Ahora bien, el legado físico de estos personajes religiosos se divide hoy entre dos centros espirituales muy importantes para la fe cristiana: uno en la Alemania católica y otro en la Grecia ortodoxa.
En el corazón de Alemania, la Catedral de Colonia custodia los restos óseos atribuidos a Melchor, Gaspar y Baltasar. Estas reliquias llegaron a la ciudad en 1164 como un regalo del emperador Federico Barbarroja del Sacro Imperio Romano Germánico.
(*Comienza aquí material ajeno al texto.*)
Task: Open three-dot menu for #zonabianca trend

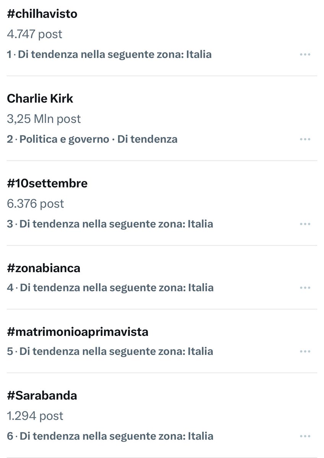Action: coord(305,288)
Para albergar tal tesoro, se construyó el Dreikönigsschrein (Sarcófago de los Tres Reyes), una obra de orfebrería medieval sin igual situada detrás del altar mayor. La afluencia de peregrinos fue tan masiva que obligó a la construcción de la actual catedral gótica, una joya arquitectónica cuya edificación se extendió por más de 600 años.
EN EL JARDÍN DE LA VIRGEN
Mientras Colonia guarda los restos físicos, el Monasterio de San Pablo en el Monte Athos, Grecia, se protegen los objetos que los Magos tocaron: el oro, el incienso y la mirra.
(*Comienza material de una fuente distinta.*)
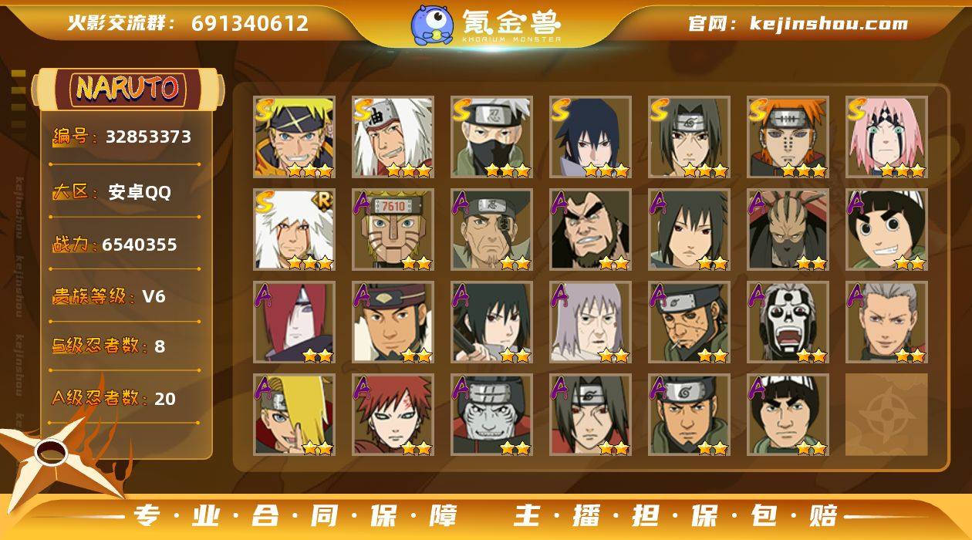Click the blue Krypton monster mascot logo
This screenshot has height=540, width=972.
tap(432, 24)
El oro se conserva en forma de 28 placas planas talladas con diversos diseños artísticos. El incienso y la mirra permanecen como una mezcla de 62 cuentas esféricas del tamaño de una aceituna, según artículo en el portal greekreporter.com.

La historia de estos dones es épica. Se dice que la Virgen María los custodió y, antes de su Dormición, los entregó a la Iglesia de Jerusalén. Tras pasar por Constantinopla y Nicea, llegaron al Monte Athos en el siglo XV de la mano de la princesa Mara (María) de Serbia.
Un relato fascinante rodea su llegada: se dice que cuando la princesa Mara intentó entrar al monasterio, una voz celestial —atribuida a la Virgen— le recordó la prohibición de que las mujeres pisen la Montaña Sagrada. Mara obedeció y entregó los cofres a los monjes en el puerto, lugar donde hoy se erige la «Cruz de la Reina» en memoria del encuentro.
Ya sea a través de los restos venerados en la majestuosa catedral gótica de Colonia o mediante los aromas milagrosos de los dones preservados en el silencio monástico del Monte Athos, la historia de los Magos sigue viva.

Estas reliquias cristianas no son solo objetos arqueológicos; son puentes que conectan la fe contemporánea con aquel viaje estelar que comenzó hace más de dos mil años en Oriente.